CSS recovery timeout = 31 sec (Total CSS waittime = 65)

IMR Reconfig timeout = 75 sec

CGS rcfg timeout = 85 sec

kjxgmcs: Setting state to 50 0.

kjxgrs0h: disable CGS timeout

...

2014-03-25 13:15:25.722114 : kjxgrdtrt: Evicted by inst 1, seq (52, 52)

IMR state information

Inst 2, thread 2, state 0x4:124c, flags 0x12ca9:0x0001

分析：

According to lmon trace, the instance2 was evicted by instance1 with reason 3: Communication Failure.

关于reason 3介绍如下:

Troubleshooting ORA-29740 in a RAC Environment (Doc ID 219361.1)

Reason 3: Communications Failure. This can happen if:

a) The LMON processes lose communication between one another.

b) One instance loses communications with the LMS, LMD, process of

another instance.

c) The LCK processes lose communication between one another.

d) A process like LMON, LMD, LMS, or LCK is blocked, spinning, or stuck

and is not responding to remote requests.

Reason 0 = No reconfiguration

Reason 1 = The Node Monitor generated the reconfiguration.

Reason 2 = An instance death was detected.

Reason 3 = Communications Failure

Reason 4 = Reconfiguration after suspend

继续分析trace日志

dbracdb1_lms0_6160700.trc:

2014-03-25 13:13:03.149035 : GSIPC:PING: rcv'd PINGREQ[4] from 2.1 (seq 0.10358654) stm 0x45af2ac2

2014-03-25 13:13:03.149109 : GSIPC:PING: send PINGACK[4] to 2.1 (seq 0.10360096)

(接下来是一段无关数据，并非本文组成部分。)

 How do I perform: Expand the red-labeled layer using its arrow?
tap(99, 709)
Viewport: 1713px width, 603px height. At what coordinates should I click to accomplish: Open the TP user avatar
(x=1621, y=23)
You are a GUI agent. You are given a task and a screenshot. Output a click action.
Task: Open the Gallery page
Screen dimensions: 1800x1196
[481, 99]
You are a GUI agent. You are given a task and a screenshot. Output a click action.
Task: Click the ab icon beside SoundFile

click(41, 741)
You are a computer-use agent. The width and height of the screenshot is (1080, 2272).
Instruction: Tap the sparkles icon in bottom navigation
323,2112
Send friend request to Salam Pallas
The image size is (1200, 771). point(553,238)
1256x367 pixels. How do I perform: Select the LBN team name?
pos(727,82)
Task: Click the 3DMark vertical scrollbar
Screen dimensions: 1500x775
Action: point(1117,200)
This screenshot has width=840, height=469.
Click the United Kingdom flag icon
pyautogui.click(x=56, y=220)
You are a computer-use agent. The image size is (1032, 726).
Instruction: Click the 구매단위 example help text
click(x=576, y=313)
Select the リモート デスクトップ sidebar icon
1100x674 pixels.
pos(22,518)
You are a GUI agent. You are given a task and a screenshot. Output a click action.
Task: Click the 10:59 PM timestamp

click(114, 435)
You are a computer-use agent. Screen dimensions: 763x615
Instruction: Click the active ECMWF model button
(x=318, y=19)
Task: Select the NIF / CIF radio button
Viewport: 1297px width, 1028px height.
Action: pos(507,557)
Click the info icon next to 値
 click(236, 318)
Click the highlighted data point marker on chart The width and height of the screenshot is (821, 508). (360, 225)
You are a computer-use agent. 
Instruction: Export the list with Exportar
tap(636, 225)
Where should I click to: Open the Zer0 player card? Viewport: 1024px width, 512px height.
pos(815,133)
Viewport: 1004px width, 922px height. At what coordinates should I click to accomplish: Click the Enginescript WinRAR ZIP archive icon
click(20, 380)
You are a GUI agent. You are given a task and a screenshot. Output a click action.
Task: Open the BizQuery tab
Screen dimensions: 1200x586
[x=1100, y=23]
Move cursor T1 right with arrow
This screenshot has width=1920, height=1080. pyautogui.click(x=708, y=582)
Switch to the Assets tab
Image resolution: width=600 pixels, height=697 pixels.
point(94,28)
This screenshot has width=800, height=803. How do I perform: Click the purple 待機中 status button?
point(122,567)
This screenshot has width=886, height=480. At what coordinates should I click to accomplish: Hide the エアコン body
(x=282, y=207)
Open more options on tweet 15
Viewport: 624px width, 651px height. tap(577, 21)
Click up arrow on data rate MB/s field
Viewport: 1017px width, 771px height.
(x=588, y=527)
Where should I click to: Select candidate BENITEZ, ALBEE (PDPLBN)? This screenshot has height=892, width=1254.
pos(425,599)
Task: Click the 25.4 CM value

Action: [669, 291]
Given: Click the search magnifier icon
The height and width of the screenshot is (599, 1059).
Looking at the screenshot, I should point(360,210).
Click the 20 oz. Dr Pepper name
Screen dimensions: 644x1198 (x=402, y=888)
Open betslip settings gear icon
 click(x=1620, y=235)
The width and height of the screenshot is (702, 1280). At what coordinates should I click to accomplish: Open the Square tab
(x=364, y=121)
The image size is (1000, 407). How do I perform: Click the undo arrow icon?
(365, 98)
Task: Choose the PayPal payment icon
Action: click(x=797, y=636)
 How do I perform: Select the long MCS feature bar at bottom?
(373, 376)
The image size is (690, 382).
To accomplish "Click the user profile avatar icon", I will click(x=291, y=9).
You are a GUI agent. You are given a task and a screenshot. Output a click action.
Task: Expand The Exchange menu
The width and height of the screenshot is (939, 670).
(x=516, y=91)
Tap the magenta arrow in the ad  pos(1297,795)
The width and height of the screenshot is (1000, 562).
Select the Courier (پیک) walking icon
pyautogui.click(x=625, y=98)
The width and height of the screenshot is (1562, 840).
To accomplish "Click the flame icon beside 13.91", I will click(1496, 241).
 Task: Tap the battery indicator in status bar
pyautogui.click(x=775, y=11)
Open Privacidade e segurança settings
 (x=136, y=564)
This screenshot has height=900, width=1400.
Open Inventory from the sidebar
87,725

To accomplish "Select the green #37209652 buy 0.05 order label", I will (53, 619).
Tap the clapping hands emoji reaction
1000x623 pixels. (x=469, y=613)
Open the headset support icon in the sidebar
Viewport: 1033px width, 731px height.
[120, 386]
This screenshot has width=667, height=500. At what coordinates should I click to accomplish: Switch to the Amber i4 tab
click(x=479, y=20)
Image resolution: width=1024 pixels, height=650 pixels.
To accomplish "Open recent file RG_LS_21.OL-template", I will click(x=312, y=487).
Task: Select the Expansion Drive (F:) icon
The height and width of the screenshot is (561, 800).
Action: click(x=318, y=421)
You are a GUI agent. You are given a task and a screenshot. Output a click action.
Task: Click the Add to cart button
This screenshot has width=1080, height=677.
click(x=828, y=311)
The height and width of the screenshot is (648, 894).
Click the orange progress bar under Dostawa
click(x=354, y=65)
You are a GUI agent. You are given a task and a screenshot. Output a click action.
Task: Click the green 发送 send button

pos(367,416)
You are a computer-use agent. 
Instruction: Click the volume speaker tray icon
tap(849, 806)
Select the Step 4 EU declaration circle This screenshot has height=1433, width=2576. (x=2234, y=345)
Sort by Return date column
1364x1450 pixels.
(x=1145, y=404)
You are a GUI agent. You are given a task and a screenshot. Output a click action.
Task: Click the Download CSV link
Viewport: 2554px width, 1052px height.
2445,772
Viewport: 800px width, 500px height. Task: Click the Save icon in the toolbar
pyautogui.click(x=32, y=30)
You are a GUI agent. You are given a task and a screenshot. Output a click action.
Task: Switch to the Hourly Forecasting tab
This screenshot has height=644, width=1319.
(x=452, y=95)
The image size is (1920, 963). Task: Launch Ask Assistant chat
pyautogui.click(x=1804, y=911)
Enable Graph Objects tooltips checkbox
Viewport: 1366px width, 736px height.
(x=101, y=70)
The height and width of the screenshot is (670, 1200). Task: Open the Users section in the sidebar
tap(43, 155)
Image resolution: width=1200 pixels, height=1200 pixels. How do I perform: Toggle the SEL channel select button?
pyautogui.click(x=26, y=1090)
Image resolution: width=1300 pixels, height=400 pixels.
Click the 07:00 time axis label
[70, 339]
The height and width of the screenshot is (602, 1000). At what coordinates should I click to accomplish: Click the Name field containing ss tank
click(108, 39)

*** 2014-03-25 13:14:54.428

IPC Send timeout detected. Sender: ospid 6160700 [Oracle@dbrac1 (LMS0)] <============LMS0 of instance1 is the sender of the IPC

Receiver: inst 2 binc 291585594 ospid 11010320 <========= LMS0 of instance2 us the receiver of the IPC

dumping request handle 11123d958

krqh = 11123d958

...

Trace Bucket Dump End: KSI

Reporting Communication error with instance 2

dbracdb2_lms0_11010320.trc:

*** 2014-03-25 13:15:25.242

===== Idle Connection Overview =====

Idle connections [0x198ea]: 1

IdleConn List: 1[r:0.10358654,t:0x198ea]

GSIPC:IKILL: ping to inst 1 start 104682 now 104824 icktm 140 psm 0

Reporting Communication error with instance 1

分析:IPC的发送者跟接受者都报告互相通信错误。

分析总结如下：

目前我们可以确认实例2是由于实例间通讯超时，被实例1驱逐出了集群。

这次IPC的发送者是实例1的LMS0 ，接收者是实例2的LMS0，这两个进程当时都是正常的，而且LMON也检查了，发现recevier is healthy。

LMON, 两个实例的LMS0都报了Communication Failure/Error，说明它们是由于通讯失败导致了问题。

从OSW看，当时两个节点的资源没有问题，但是traceroute中报了* * *，说明私网通讯有问题。

解决方法：

通过更换私网的光纤，问题解决，后持续跟进验证数据库恢复正常！